Thursday, April 11, 2019

Upsoaring wings: Trumpeting and hooting


When I was a teenager, Khalil Gibran’s The Prophet was all the rage. I confess I did not read it, but my lack of support notwithstanding, Gibran is the third-best selling poet of all time. (Shakespeare and Lao Tzu were ahead of him, if you’re asking.)

Gibran was born in Lebanon when it was part of the Ottoman Empire and moved with his mother and siblings to the United States around the turn of the last century. He was a gifted artist as well as a poet; another of those super-creative types.

Today’s entry for National Poetry Month, “Pity the Nation”, was published in 1933, two years after Gibran’s death. I think you’ll agree that it is heartbreaking, and that we are living that heartbreak today.

“Pity the Nation”

Pity the nation that is full of beliefs and empty of religion.
Pity the nation that acclaims the bully as hero,
and that deems the glittering conqueror bountiful.

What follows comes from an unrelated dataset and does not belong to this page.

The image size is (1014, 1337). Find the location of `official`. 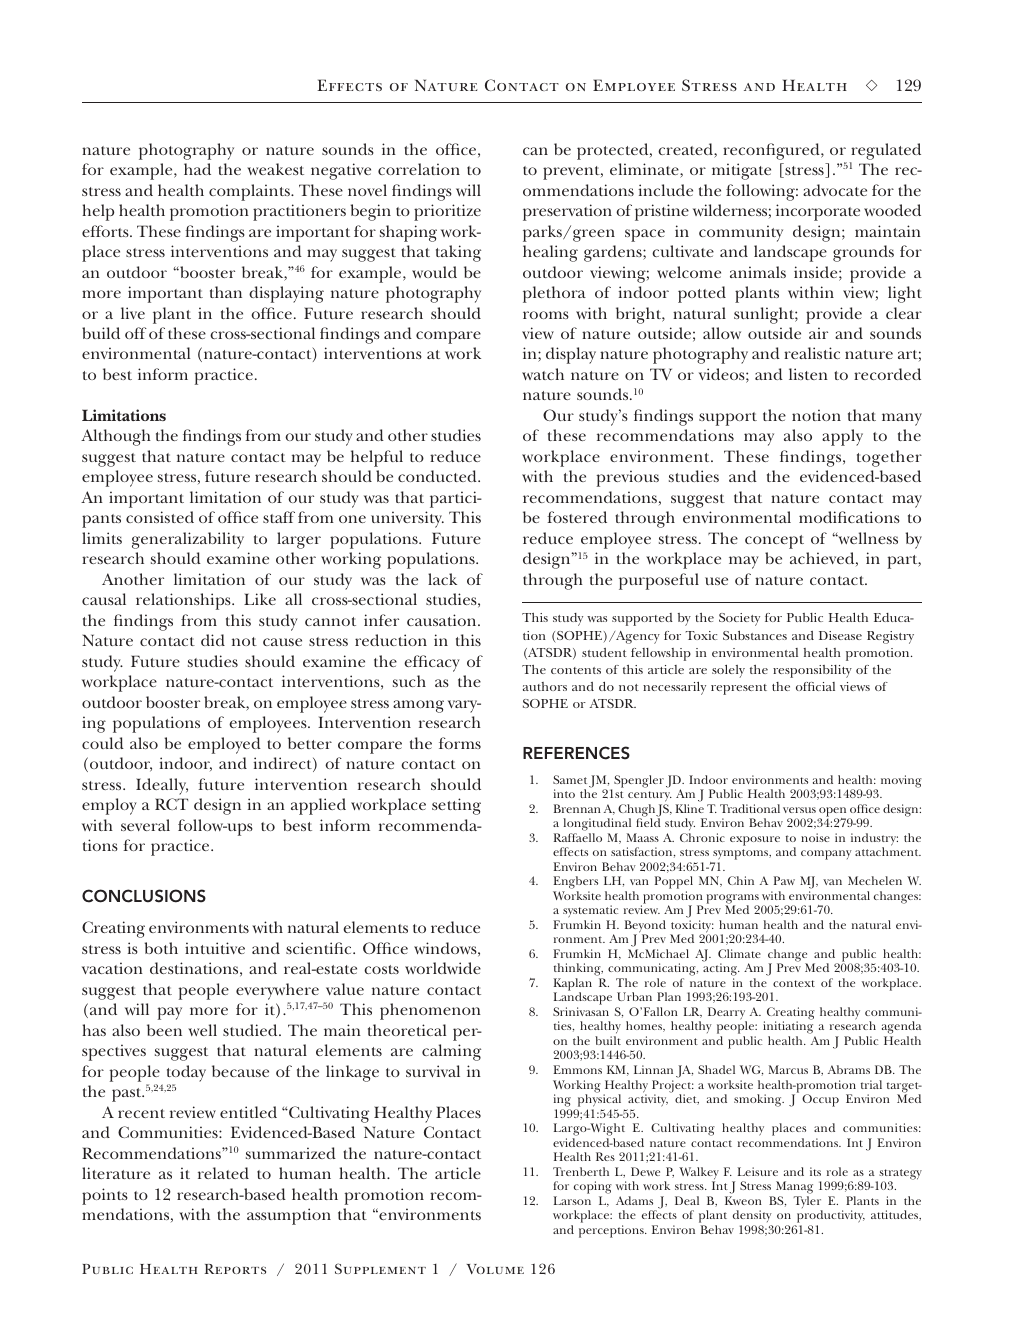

Pity a nation that despises a passion in its dream,
yet submits in its awakening.

Pity the nation that raises not its voice
save when it walks in a funeral,
boasts not except among its ruins,
and will rebel not save when its neck is laid
between the sword and the block.

Pity the nation whose statesman is a fox,
whose philosopher is a juggler,
and whose art is the art of patching and mimicking.

Pity the nation that welcomes its new ruler with trumpeting,
and farewells him with hooting,
only to welcome another with trumpeting again.